2012-11-30 / Community

Land trust celebrates a job well done

By Jack Flagler
Staff Writer

CAPE ELIZABETH - The 63.6 acre property along Shore Road known as Robinson Woods II has been at the top of the Cape Elizabeth Land Trust’s priority list for nearly five years.

Now, the trust can finally check this goal off its list. Earlier this month, the land trust finalized a $1.2 million purchase of Robinson Woods II that will preserve the land for public use for years to come.

“We get one chance to do these deals,” said Chris Franklin, executive director of the land trust at a reception to celebrate the purchase on Tuesday, Nov. 27.

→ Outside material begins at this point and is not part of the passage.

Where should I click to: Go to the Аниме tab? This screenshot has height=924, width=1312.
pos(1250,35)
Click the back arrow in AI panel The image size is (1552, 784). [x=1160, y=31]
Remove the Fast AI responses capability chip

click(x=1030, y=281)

“More than any other project we really had to rely on our community and get local donations. We didn’t get a ton of state money and outside money.”

The town of Cape Elizabeth appropriated $350,000 for the purchase of the land, with the condition that the land trust include a public easement. The remaining $850,000 came from private donations the land trust raised in 18 months.

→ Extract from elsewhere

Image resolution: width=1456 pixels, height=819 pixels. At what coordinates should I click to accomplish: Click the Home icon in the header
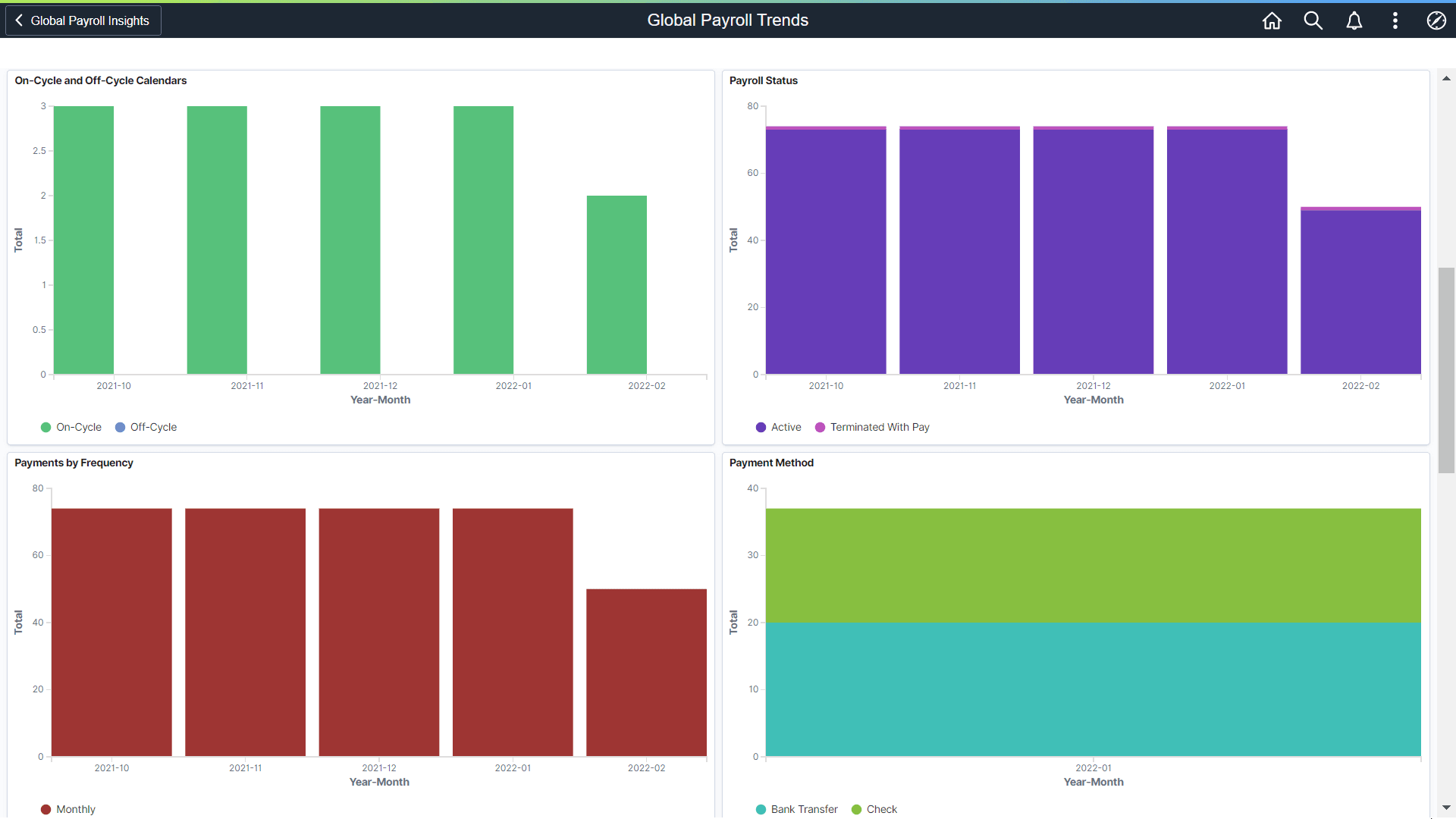tap(1272, 20)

Town Council Chairman Sara Lennon said the donations show Cape residents prioritize public land acquisition. She said it was one of the most “uncontroversial” issues she had come across in her time as a councilor.

“It’s what sets Cape apart from most of our neighboring towns, and it preserves our property values, so it’s a win all around,” Lennon said.

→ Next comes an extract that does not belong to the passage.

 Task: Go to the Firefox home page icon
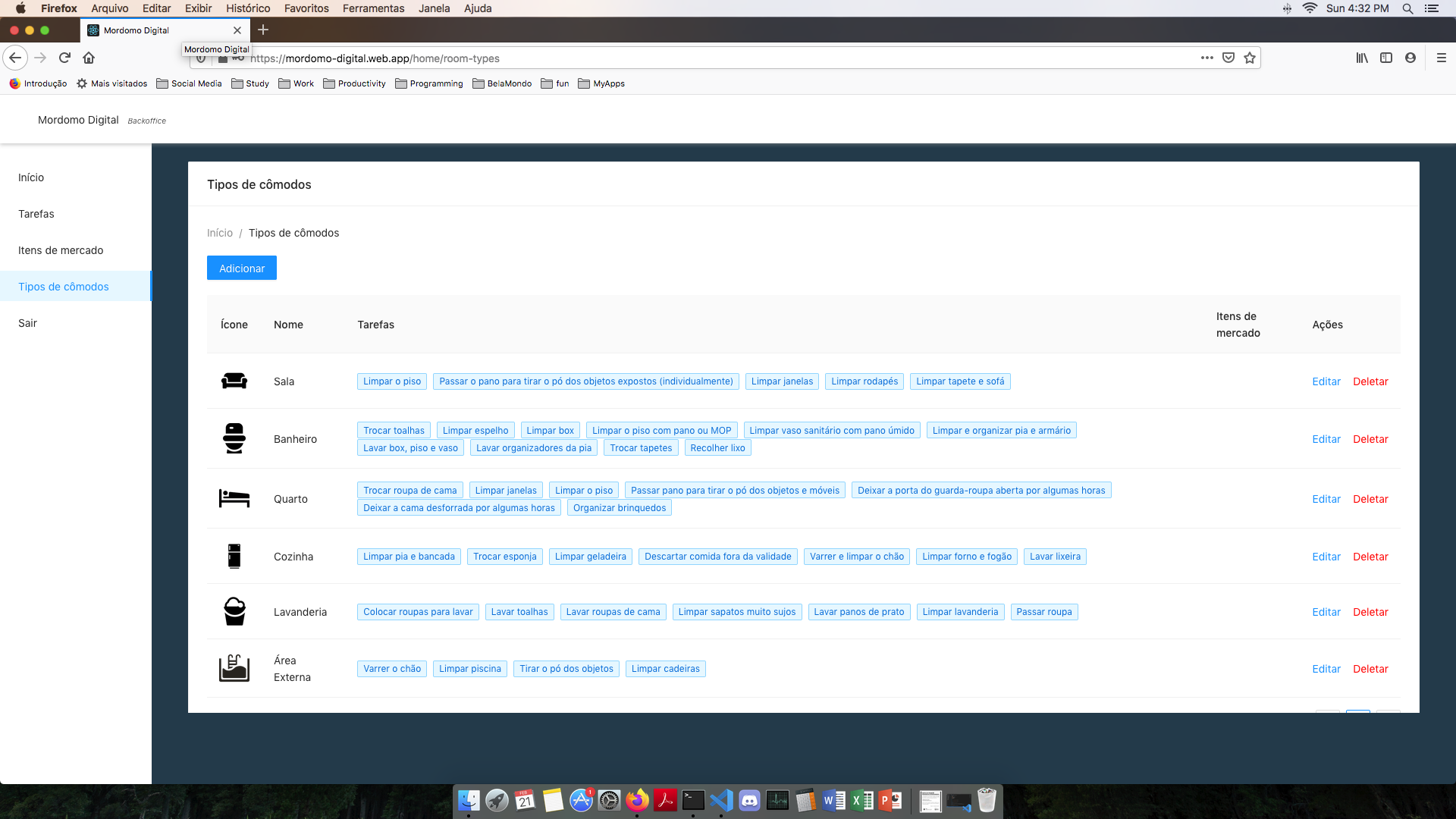pos(89,58)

Robinson Woods II includes 12 acres of fields and five acres of ponds in what Franklin called a “Classic New England property.”

Ted Darling, former president of the Cape Elizabeth Land Trust, now co-chairman of its stewardship committee, called the land “A largely undisturbed natural habitat with rustic hiking trails.

“It’s beautiful,” Darling said.

The parcel of land is directly adjacent to Robinson Woods I, a 79-acre piece of land the land trust bought from owner John Robinson in 2001. The addition of the second parcel means just a small portion of the trail that leads from Fort Williams Park to Kettle Cove remains privately owned, which was an important factor for the land trust when it set the acquisition of Robinson Woods II as its top priority years ago.

Franklin did not say what the land trust’s next big project would be now that the Robinson Woods II purchase is final, but he did say the land trust would continue to pursue public easements and land conservation.

“We have the political will, we have the community support, we have the financial support. All the elements are here now, and we have the land. All the ingredients are here and it’s rare that they all align,” Franklin said.

The most recent piece of Robinson Woods came from John Robinson’s four nephews. The brothers still have connections to Cape Elizabeth, but now are spread out in New York, Hong Kong and other cities all over the world. Franklin said the family had many options when considering who to sell their land to, but decided they wanted to keep public access.

Darling said it didn’t hurt that the land trust had successfully made the deal years earlier with the Robinsons’ uncle, and the two sides had built up a sense of trust before going into the deal. The Robinson family has owned property in Cape Elizabeth for more than 200 years.

The land trust had a deadline of November 2012 to raise necessary funds to complete the deal, and was able to do so thanks to the help of hundreds of donors. Many of those donors attended the reception at Ram Island Farm Tuesday to enjoy refreshments and snacks, and to celebrate the land trust’s purchase.

Linda Burke, who lives right next to a section of Robinson Woods II on Old Colony Road, was one of those donors. She’s next door, but she said the property is really “everyone’s backyard” because it’s open to anyone who wants to visit.

She said the property has special significance to her family. Her son, Skyler, 8, made a donation separately from the rest of the family to remember his brother, Hunter, who died in 2008 from a rare disease called Atypical Hemolytic Uremic Syndrome.

Linda Burke said the Robinson Woods property was a place her family could relax and be “peaceful,” and Skyler singled out a waterfall in the woods he especially enjoys. She said the conservation project is great for residents like her who can enjoy the property now, but she is particularly happy for her son’s generation, who will be able to visit it for years to come.